══ Provided passage ══
Thursday, 26 March 2020

Folllowing on from Our Host's Post...

How about this.  If you are going to design a simple minimalist sports car, using readily available mechanical parts, you always seem to end up here - and this is just a short selection



Lotus 7 1963


Dutton B Type


Locost - see the Haynes book
 Westfield 7 pre - litigation



14 comments:

DCBain said...

I don't doubt that they're a ton of fun to drive but watching them race is more boring than Formula One - and from my perspective that's saying something!

Mark Wadsworth said...

Exactly, the inevitability of design convergence if you have a few basic rules.

Lola said...

DCBain..only the Lotus 7 was designed as a racer. And i disagree about boring. Because they have no aero you can have 4 to 6 going into a corner together. I actually race a coupe version and it's a hoot.

Mark Wadsworth said...

... like a great white shark and a killer whale. Made by 'different manufacturers' out of 'different parts', but look and function much the same.

Tim Worstall said...

Not so much really. They're all trying to copy the Lotus 7.

There are other species of kit car. Those trying to copy the Morgan for example (Marlin etc).

This result is from mimicking, not technological determinism.

Mark Wadsworth said...

TW, yes, there is an element of that. But only because Lotus got there first (the race to the lightest, cheapest, most basic).

Most lorries or buses look the same. Are they copying each other, or is that just the best design for the job?

Lola said...

TW. I disagree. As MW says Lotus was there first with the 7 (actually its predecessor the Lotus 6 - or MKVI https://en.wikipedia.org/wiki/Lotus_Mark_VI was the firts commercial version). And if you want to be pedantic Derek Bennett's first Chevron looked very similar, as did pretty well all 750 formula cars. And they all used stock parts - Triumph Herald front uprights or split beam axle swing arm, ford or BMC live axle, Ford or BMC engine/gearbox and a home designed space frame. Chapman happened upon an iconic design at just the right time.

Lola said...

TW - to expand. The pre war establishment of the 750 MC really set the template for what followed and lead up to the 7.

Andrew S. Mooney said...

Lola - In short, no. What this shape represents is actually the result of a set of requirements at the production stage that meant this type of design was good in the sixties. However, if challenged to design a low-cost small sportscar today, the fabrication and design technologies we have are different, and so it would look very, very different. (TLDR - It looks like the Ariel Atom.)

The Lotus 7, certainly, the Westfield clone, and the Locost design as well, all feature what is known as a backbone chassis. They have the characteristic high "tunnel" between the passenger seats and it isn't just for positioning the driveshaft and gearbox - It is actually the main structural member of the car, all the body panels, which in a mass production car would be spot welded and load-bearing, are simply cosmetic - As in shaped sheet metal to keep the wind out and nothing more.
═══
▶ **Task requirements**
1 - Condense the paragraph of the blog post that begins "The Lotus 7, certainly," into fewer words, keeping its main facts.
2 - In the blog post, which car does Lola name as the predecessor of the Lotus 7 and the first commercial version?
3 - Decide whether each statement agrees with the blog post, and support each answer with a quotation.
(a) Lola says that only the Lotus 7 was designed as a racer.
(b) Tim Worstall attributes the cars' similar look to technological determinism.
(c) Andrew S. Mooney says a low-cost small sports car designed today would look much the same.
The material after this point is separate from the blog post.
══ Data extract ══
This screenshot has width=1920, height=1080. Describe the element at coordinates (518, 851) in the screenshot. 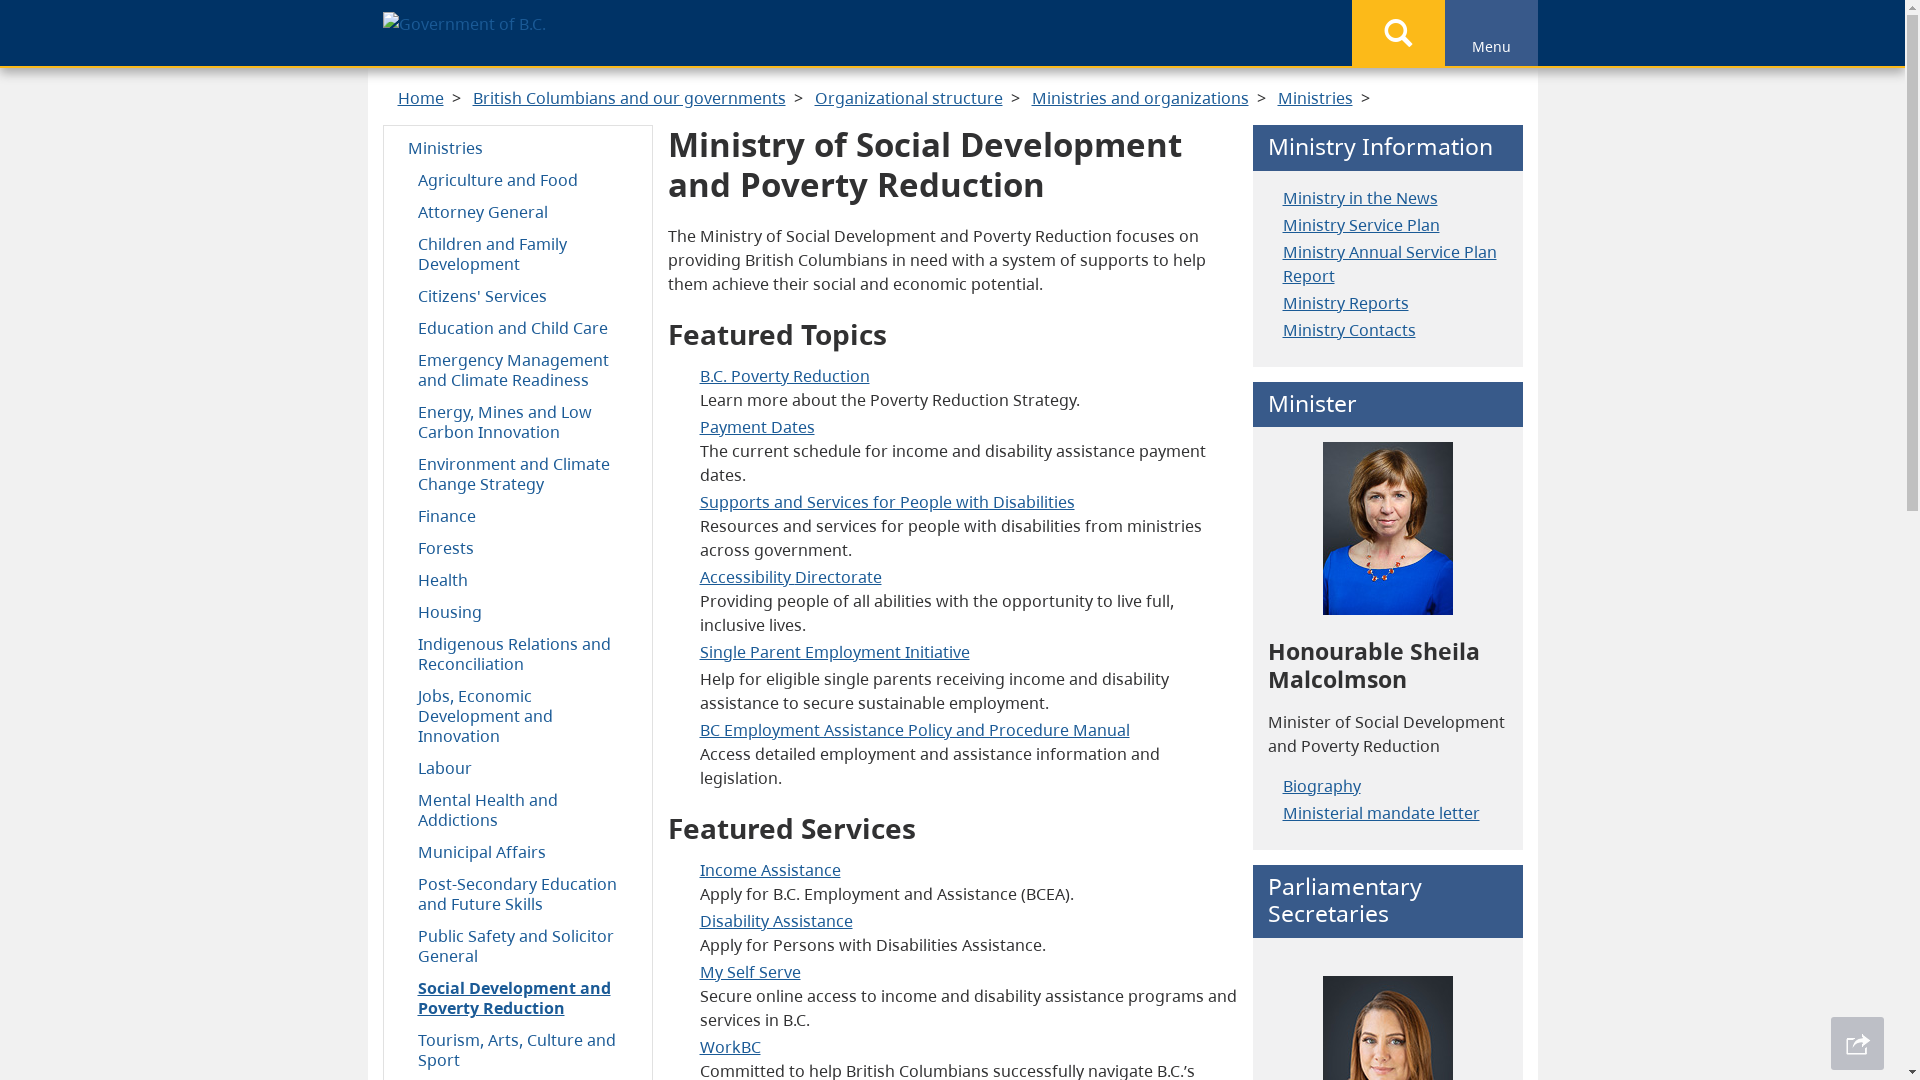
═══
▶ **Answers below**
1 - The Lotus 7, the Westfield clone and the Locost design all use a backbone chassis. Its high tunnel between the passenger seats is more than a housing for the driveshaft and gearbox. It is the car's main structural member. The body panels, which would be spot welded and load-bearing in a mass-production car, are purely cosmetic and only keep the wind out.

2 - The Lotus 6, also called the MKVI.

3 -
(a) Yes: "only the Lotus 7 was designed as a racer."
(b) No: "This result is from mimicking, not technological determinism."
(c) No: "it would look very, very different."